Exercise goal:
Extract every line of the listing below and reproduce each one without any change.

Entries on where items appear:
============================================================
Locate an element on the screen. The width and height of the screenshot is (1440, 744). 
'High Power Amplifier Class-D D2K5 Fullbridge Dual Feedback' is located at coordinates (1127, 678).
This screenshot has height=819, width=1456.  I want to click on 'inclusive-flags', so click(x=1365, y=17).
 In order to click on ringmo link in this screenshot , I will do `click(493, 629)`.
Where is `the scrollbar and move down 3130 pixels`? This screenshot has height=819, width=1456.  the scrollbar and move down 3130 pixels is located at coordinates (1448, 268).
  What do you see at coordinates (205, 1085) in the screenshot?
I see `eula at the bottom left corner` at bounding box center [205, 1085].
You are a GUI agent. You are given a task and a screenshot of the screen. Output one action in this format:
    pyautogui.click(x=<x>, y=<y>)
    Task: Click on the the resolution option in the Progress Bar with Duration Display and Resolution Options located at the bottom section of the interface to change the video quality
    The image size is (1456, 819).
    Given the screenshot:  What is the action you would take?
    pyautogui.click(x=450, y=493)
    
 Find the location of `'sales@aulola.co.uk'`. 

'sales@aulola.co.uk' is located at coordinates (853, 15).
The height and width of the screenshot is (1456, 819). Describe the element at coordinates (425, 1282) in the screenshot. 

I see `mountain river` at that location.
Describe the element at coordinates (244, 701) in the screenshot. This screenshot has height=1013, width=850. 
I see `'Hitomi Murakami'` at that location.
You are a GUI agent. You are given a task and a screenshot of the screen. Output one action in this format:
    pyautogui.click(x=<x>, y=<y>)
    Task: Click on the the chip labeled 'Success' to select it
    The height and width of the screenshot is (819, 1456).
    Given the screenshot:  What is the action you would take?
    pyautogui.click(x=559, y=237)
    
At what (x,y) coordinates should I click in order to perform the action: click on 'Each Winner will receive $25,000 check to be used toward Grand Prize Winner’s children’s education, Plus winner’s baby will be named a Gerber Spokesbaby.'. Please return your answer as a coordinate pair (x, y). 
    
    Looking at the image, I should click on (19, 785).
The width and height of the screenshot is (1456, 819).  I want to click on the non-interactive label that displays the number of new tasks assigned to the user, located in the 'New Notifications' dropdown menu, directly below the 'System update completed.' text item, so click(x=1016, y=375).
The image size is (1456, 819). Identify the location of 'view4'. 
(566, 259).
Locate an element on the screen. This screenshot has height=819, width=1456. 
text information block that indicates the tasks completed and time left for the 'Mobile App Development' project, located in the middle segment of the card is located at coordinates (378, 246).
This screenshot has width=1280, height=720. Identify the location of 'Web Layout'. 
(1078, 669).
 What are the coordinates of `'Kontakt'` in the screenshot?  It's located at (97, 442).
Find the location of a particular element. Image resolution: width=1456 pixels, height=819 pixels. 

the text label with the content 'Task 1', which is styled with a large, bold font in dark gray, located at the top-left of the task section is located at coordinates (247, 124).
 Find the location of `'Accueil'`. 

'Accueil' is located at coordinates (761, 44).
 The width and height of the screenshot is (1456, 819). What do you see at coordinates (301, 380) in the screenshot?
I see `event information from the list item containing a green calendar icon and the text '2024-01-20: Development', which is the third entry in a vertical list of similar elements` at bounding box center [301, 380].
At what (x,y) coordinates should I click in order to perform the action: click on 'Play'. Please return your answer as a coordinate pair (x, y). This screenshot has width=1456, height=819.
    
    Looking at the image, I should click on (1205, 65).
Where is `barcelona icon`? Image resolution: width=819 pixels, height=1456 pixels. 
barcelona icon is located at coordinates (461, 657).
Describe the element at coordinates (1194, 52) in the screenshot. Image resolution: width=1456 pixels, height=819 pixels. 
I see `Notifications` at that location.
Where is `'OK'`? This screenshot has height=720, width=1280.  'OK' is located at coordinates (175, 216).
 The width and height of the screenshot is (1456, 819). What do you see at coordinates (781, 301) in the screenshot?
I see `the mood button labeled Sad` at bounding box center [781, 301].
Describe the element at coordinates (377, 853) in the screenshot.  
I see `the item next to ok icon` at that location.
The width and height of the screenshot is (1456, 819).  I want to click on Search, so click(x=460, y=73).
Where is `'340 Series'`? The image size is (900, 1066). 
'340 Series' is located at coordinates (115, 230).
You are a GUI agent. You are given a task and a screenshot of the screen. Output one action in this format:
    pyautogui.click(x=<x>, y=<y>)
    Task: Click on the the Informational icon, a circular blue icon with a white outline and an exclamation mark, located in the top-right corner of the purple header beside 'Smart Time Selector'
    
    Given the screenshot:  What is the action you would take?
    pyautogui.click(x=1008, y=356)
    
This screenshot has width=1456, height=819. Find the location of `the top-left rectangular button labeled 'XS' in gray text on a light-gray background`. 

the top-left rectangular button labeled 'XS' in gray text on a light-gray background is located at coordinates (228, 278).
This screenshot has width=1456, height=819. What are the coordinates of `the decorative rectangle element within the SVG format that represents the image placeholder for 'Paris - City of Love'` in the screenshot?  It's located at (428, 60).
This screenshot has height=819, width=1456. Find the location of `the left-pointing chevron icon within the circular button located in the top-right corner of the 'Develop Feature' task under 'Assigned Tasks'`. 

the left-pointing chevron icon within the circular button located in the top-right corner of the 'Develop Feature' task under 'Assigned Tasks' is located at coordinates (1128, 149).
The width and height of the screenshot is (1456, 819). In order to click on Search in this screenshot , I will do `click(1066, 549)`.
============================================================
Task result:
Locate an element on the screen. The width and height of the screenshot is (1440, 744). 
'High Power Amplifier Class-D D2K5 Fullbridge Dual Feedback' is located at coordinates (1127, 678).
This screenshot has height=819, width=1456.  I want to click on 'inclusive-flags', so click(x=1365, y=17).
 In order to click on ringmo link in this screenshot , I will do `click(493, 629)`.
Where is `the scrollbar and move down 3130 pixels`? This screenshot has height=819, width=1456.  the scrollbar and move down 3130 pixels is located at coordinates (1448, 268).
  What do you see at coordinates (205, 1085) in the screenshot?
I see `eula at the bottom left corner` at bounding box center [205, 1085].
You are a GUI agent. You are given a task and a screenshot of the screen. Output one action in this format:
    pyautogui.click(x=<x>, y=<y>)
    Task: Click on the the resolution option in the Progress Bar with Duration Display and Resolution Options located at the bottom section of the interface to change the video quality
    The image size is (1456, 819).
    Given the screenshot:  What is the action you would take?
    pyautogui.click(x=450, y=493)
    
 Find the location of `'sales@aulola.co.uk'`. 

'sales@aulola.co.uk' is located at coordinates (853, 15).
The height and width of the screenshot is (1456, 819). Describe the element at coordinates (425, 1282) in the screenshot. 

I see `mountain river` at that location.
Describe the element at coordinates (244, 701) in the screenshot. This screenshot has height=1013, width=850. 
I see `'Hitomi Murakami'` at that location.
You are a GUI agent. You are given a task and a screenshot of the screen. Output one action in this format:
    pyautogui.click(x=<x>, y=<y>)
    Task: Click on the the chip labeled 'Success' to select it
    The height and width of the screenshot is (819, 1456).
    Given the screenshot:  What is the action you would take?
    pyautogui.click(x=559, y=237)
    
At what (x,y) coordinates should I click in order to perform the action: click on 'Each Winner will receive $25,000 check to be used toward Grand Prize Winner’s children’s education, Plus winner’s baby will be named a Gerber Spokesbaby.'. Please return your answer as a coordinate pair (x, y). 
    
    Looking at the image, I should click on (19, 785).
The width and height of the screenshot is (1456, 819).  I want to click on the non-interactive label that displays the number of new tasks assigned to the user, located in the 'New Notifications' dropdown menu, directly below the 'System update completed.' text item, so click(x=1016, y=375).
The image size is (1456, 819). Identify the location of 'view4'. 
(566, 259).
Locate an element on the screen. This screenshot has height=819, width=1456. 
text information block that indicates the tasks completed and time left for the 'Mobile App Development' project, located in the middle segment of the card is located at coordinates (378, 246).
This screenshot has width=1280, height=720. Identify the location of 'Web Layout'. 
(1078, 669).
 What are the coordinates of `'Kontakt'` in the screenshot?  It's located at (97, 442).
Find the location of a particular element. Image resolution: width=1456 pixels, height=819 pixels. 

the text label with the content 'Task 1', which is styled with a large, bold font in dark gray, located at the top-left of the task section is located at coordinates (247, 124).
 Find the location of `'Accueil'`. 

'Accueil' is located at coordinates (761, 44).
 The width and height of the screenshot is (1456, 819). What do you see at coordinates (301, 380) in the screenshot?
I see `event information from the list item containing a green calendar icon and the text '2024-01-20: Development', which is the third entry in a vertical list of similar elements` at bounding box center [301, 380].
At what (x,y) coordinates should I click in order to perform the action: click on 'Play'. Please return your answer as a coordinate pair (x, y). This screenshot has width=1456, height=819.
    
    Looking at the image, I should click on (1205, 65).
Where is `barcelona icon`? Image resolution: width=819 pixels, height=1456 pixels. 
barcelona icon is located at coordinates (461, 657).
Describe the element at coordinates (1194, 52) in the screenshot. Image resolution: width=1456 pixels, height=819 pixels. 
I see `Notifications` at that location.
Where is `'OK'`? This screenshot has height=720, width=1280.  'OK' is located at coordinates (175, 216).
 The width and height of the screenshot is (1456, 819). What do you see at coordinates (781, 301) in the screenshot?
I see `the mood button labeled Sad` at bounding box center [781, 301].
Describe the element at coordinates (377, 853) in the screenshot.  
I see `the item next to ok icon` at that location.
The width and height of the screenshot is (1456, 819).  I want to click on Search, so click(x=460, y=73).
Where is `'340 Series'`? The image size is (900, 1066). 
'340 Series' is located at coordinates (115, 230).
You are a GUI agent. You are given a task and a screenshot of the screen. Output one action in this format:
    pyautogui.click(x=<x>, y=<y>)
    Task: Click on the the Informational icon, a circular blue icon with a white outline and an exclamation mark, located in the top-right corner of the purple header beside 'Smart Time Selector'
    
    Given the screenshot:  What is the action you would take?
    pyautogui.click(x=1008, y=356)
    
This screenshot has width=1456, height=819. Find the location of `the top-left rectangular button labeled 'XS' in gray text on a light-gray background`. 

the top-left rectangular button labeled 'XS' in gray text on a light-gray background is located at coordinates (228, 278).
This screenshot has width=1456, height=819. What are the coordinates of `the decorative rectangle element within the SVG format that represents the image placeholder for 'Paris - City of Love'` in the screenshot?  It's located at (428, 60).
This screenshot has height=819, width=1456. Find the location of `the left-pointing chevron icon within the circular button located in the top-right corner of the 'Develop Feature' task under 'Assigned Tasks'`. 

the left-pointing chevron icon within the circular button located in the top-right corner of the 'Develop Feature' task under 'Assigned Tasks' is located at coordinates (1128, 149).
The width and height of the screenshot is (1456, 819). In order to click on Search in this screenshot , I will do `click(1066, 549)`.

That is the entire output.